(Data on locating visible targets)
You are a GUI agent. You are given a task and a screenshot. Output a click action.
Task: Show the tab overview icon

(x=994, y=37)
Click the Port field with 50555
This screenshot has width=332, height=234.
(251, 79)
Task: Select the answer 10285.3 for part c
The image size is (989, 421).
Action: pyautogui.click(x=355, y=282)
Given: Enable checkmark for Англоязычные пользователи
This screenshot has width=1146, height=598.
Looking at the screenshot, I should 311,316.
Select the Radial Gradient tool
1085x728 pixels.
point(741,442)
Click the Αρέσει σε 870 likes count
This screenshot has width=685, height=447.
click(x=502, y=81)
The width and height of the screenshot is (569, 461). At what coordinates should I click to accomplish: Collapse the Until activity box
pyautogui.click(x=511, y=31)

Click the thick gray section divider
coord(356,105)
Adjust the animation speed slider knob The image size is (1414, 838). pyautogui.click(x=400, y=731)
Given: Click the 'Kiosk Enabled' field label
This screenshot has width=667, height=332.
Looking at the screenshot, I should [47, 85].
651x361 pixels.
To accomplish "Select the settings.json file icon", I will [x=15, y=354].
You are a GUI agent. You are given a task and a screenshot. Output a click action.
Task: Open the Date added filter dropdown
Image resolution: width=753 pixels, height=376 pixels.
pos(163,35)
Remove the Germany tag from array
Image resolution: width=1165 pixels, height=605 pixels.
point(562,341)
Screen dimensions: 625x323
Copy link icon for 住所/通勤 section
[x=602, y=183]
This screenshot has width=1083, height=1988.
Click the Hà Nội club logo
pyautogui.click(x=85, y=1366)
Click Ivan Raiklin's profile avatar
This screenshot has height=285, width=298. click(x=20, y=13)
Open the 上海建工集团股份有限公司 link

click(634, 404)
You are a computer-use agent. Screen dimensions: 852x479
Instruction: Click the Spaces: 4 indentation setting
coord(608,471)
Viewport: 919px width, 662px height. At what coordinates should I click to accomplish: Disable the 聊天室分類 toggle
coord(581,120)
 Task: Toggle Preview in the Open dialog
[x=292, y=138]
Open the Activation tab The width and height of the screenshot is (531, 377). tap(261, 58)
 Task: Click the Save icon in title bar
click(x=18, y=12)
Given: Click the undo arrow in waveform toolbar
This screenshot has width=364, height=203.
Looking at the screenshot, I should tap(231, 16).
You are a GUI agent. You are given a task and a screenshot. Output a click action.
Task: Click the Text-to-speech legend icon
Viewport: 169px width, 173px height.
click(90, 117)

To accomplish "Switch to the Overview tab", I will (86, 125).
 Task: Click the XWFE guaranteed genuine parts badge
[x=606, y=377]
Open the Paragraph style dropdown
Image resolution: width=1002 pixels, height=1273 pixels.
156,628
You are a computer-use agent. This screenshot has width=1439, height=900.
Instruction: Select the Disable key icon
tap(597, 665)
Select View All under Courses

- **Description of the task**
Write out the stretch of entries above from the line containing "Task: Click the Save icon in title bar" through the line containing "click(90, 117)", copying every line unchanged.

- **Finished task**
 Task: Click the Save icon in title bar
click(x=18, y=12)
Given: Click the undo arrow in waveform toolbar
This screenshot has width=364, height=203.
Looking at the screenshot, I should tap(231, 16).
You are a GUI agent. You are given a task and a screenshot. Output a click action.
Task: Click the Text-to-speech legend icon
Viewport: 169px width, 173px height.
click(90, 117)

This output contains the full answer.